May 12, 2025 · Declared Dead · 🏛 International Conference on Automated Software Engineering

"No code URL or promise found in abstract"

Evidence collected by the PWNC Scanner

Authors Haoxiang Jia, Robbie Morris, He Ye, Federica Sarro, Sergey Mechtaev arXiv ID 2505.07270 Category cs.SE: Software Engineering Citations 3 Venue International Conference on Automated Software Engineering Last Checked 4 months ago

Abstract

The growing use of large language models (LLMs) has increased the importance of natural language (NL) in software engineering. However, ambiguity of NL can harm software quality, as unclear problem descriptions may lead to incorrect program generation.
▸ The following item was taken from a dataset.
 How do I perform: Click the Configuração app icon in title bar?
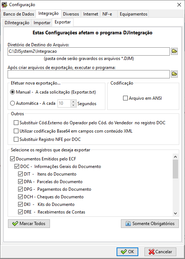pyautogui.click(x=4, y=5)
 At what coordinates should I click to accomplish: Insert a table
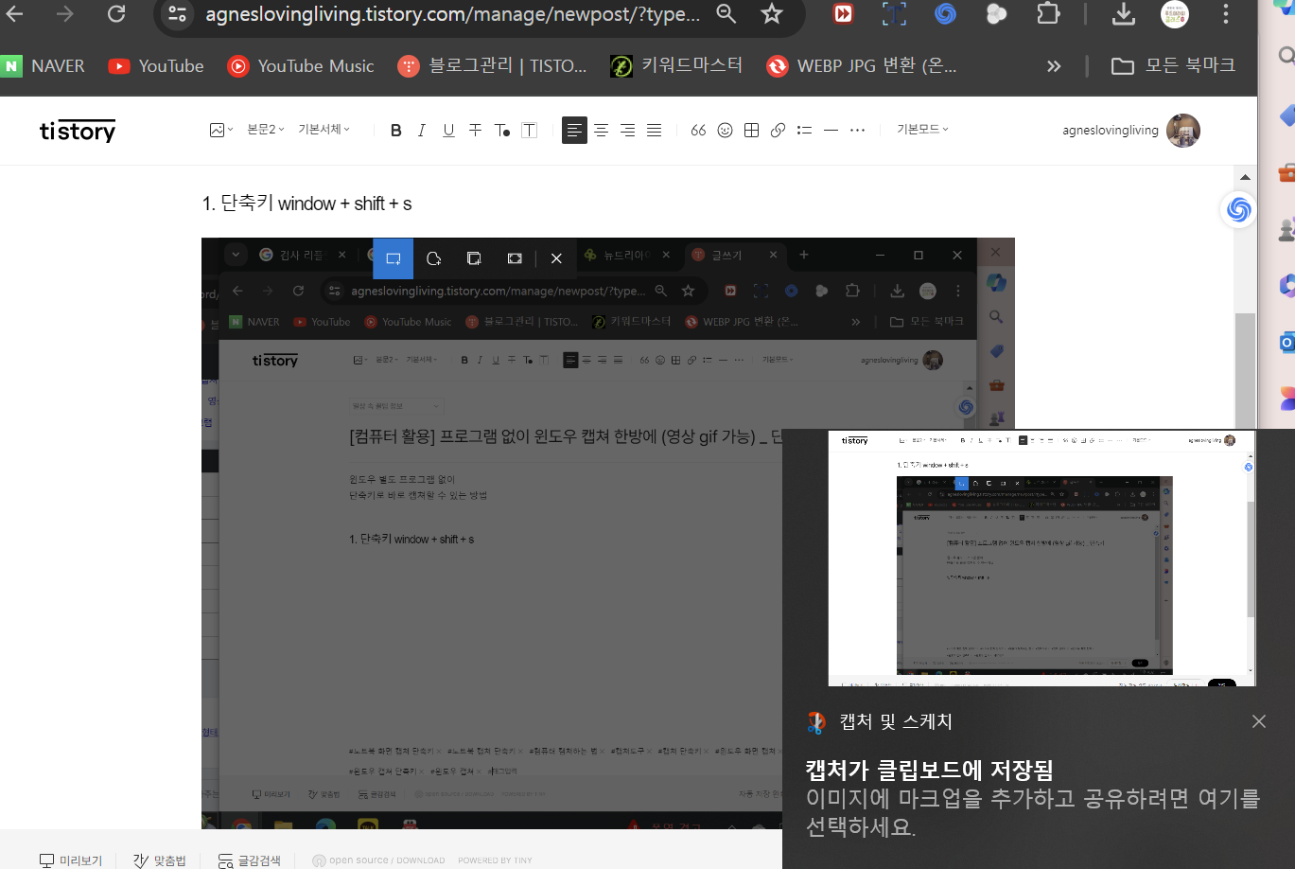tap(751, 130)
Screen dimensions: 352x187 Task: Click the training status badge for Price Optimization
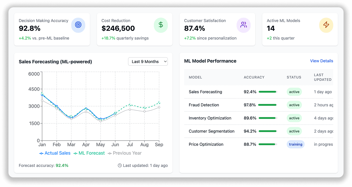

Detecting and resolving such ambiguity is challenging, motivating our introduction of the automated repair of ambiguous NL descriptions, which we approach by reducing code generation uncertainty and better aligning NL with input-output examples. Ambiguity repair is difficult for LLMs because they must understand how their interpretation of a description changes when the text is altered. We find that directly prompting LLMs to clarify ambiguity often produces irrelevant or inconsistent edits. To address this, we decompose this task into two simpler steps: (1) analyzing and repairing the LLM's interpretation of the description - captured by the distribution of programs it induces - using traditional testing and program repair, and (2) refining the description based on distribution changes via a method we call contrastive specification inference. We implement this approach in a tool called SpecFix and evaluate it using four state-of-the-art LLMs (GPT-4o, GPT-4o-mini, DeepSeek-V3, and Qwen2.5-Coder-32B-Instruct) on three popular code generation benchmarks (HumanEval+, MBPP+ and LiveCodeBench). Without human intervention or external information, SpecFix modified 43.58% of descriptions, improving Pass@1 on the modified set by 30.9%. This yields a 4.09% absolute improvement across the entire benchmark. Repairs also transfer across models: descriptions repaired for one model improve other models' performance by 10.48%.